Specific Injuries Requiring Surgical Intervention

Certain types of knee injuries inherently destabilize the joint or involve tissue damage that cannot heal effectively without surgical repair or reconstruction.

Ligament Tears

Complete tears of the anterior cruciate ligament (ACL) are a prime example, as this ligament provides crucial rotational and anterior stability. Due to the ACL’s poor blood supply, surgical reconstruction is necessary in an estimated 90% or more of cases for active individuals returning to high-demand sports. Multi-ligament injuries, involving tears to two or more of the knee’s four major ligaments (ACL, PCL, MCL, LCL), represent a severe mechanical catastrophe. These complex injuries almost always require surgery to restore the structural integrity of the joint and prevent chronic instability.

Meniscus and Bone Damage

Meniscus tears can also necessitate surgery, particularly complex or “bucket-handle” tears. When a large fragment of the C-shaped cartilage is displaced, it can physically lock the knee joint, preventing full extension. This mechanical blockage requires arthroscopic intervention to trim the damaged portion (meniscectomy) or suture the tear (repair). Severe, displaced fractures around the knee, such as certain patella (kneecap) or tibial plateau fractures, also demand surgical stabilization. These procedures involve using hardware like plates, screws, or pins to realign bone segments, ensuring the joint surface heals smoothly. Osteochondral defects, which damage both the articular cartilage and underlying bone, often require surgical procedures to transplant or regenerate the damaged surface.

Common Knee Injuries Treated Non-Operatively

Many of the most common knee ailments are successfully managed without surgical intervention, forming the majority of clinical presentations. Minor ligament sprains, specifically Grade I and many Grade II tears of the medial collateral ligament (MCL) and posterior cruciate ligament (PCL), have a strong intrinsic healing capacity. The MCL and PCL have a better blood supply and are often successfully treated with bracing, rest, and a structured physical therapy program. Even a completely torn MCL often heals with satisfactory stability through conservative management alone.
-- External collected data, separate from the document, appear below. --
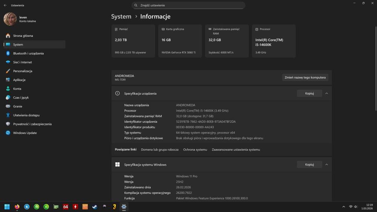377x212 pixels.
Task: Switch to the Strona główna page
Action: tap(23, 36)
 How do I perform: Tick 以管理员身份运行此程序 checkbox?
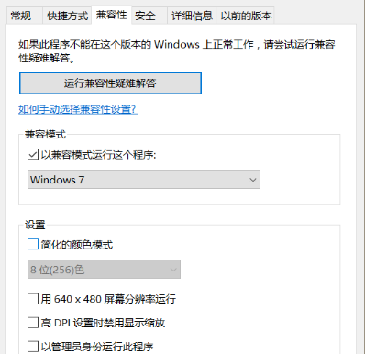[33, 347]
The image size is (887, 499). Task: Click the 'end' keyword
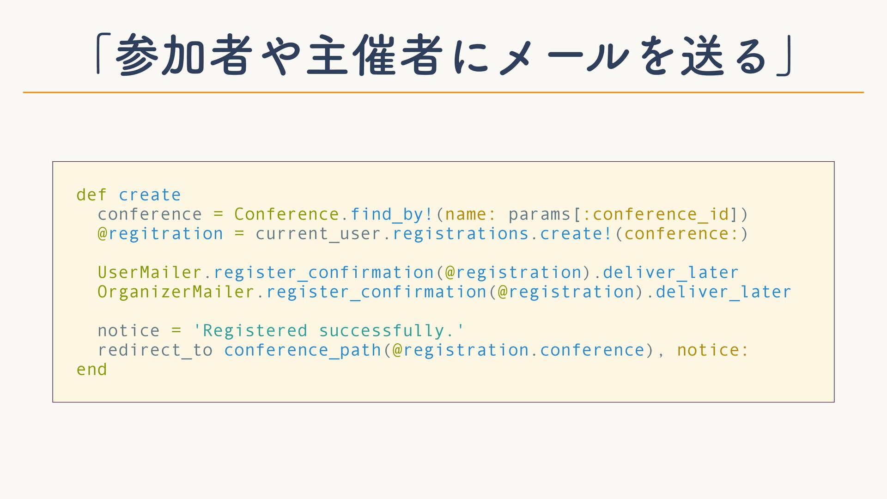[x=91, y=370]
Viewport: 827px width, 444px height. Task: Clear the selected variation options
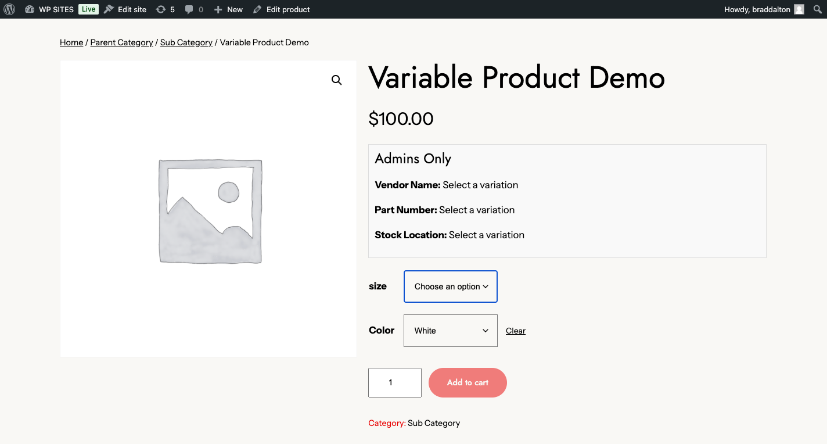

Conditions related to overuse and inflammation are also primary candidates for non-operative treatment. These include patellar tendonitis, often called “jumper’s knee,” and various forms of bursitis. These soft tissue problems respond well to relative rest, non-steroidal anti-inflammatory drugs (NSAIDs), and targeted physical therapy to address muscle imbalances. Stable, non-displaced fractures can often be managed with immobilization in a cast or brace. Degenerative meniscus tears, common in older adults, are frequently treated initially with conservative measures like injections and physical therapy.

Patient Factors Driving Treatment Decisions

The decision to operate is not solely based on the injury’s appearance on an imaging scan; patient-specific variables play a large role in the final treatment plan. A patient’s age and overall health status significantly influence the decision, as pre-existing conditions can increase the risks associated with surgery and anesthesia. The patient’s activity level and long-term goals are perhaps the most influential non-injury factor. A professional athlete or highly active individual with an ACL tear will almost certainly require reconstruction to return to pivoting sports, whereas a sedentary older adult with the same tear may function perfectly well after rehabilitation without surgery.

The success of a trial of conservative treatment is also a determinant in the final decision matrix. An injury that is typically non-operative, such as a Grade II MCL tear, may require surgical consideration if pain and instability persist despite a dedicated course of physical therapy and bracing. Furthermore, the variation in surgical practice and the individual surgeon’s expertise and philosophy can subtly influence the recommendation. Ultimately, the decision to proceed with surgery is a shared one, balancing the mechanical necessity of the repair against the patient’s lifestyle demands and the potential for a successful non-operative recovery.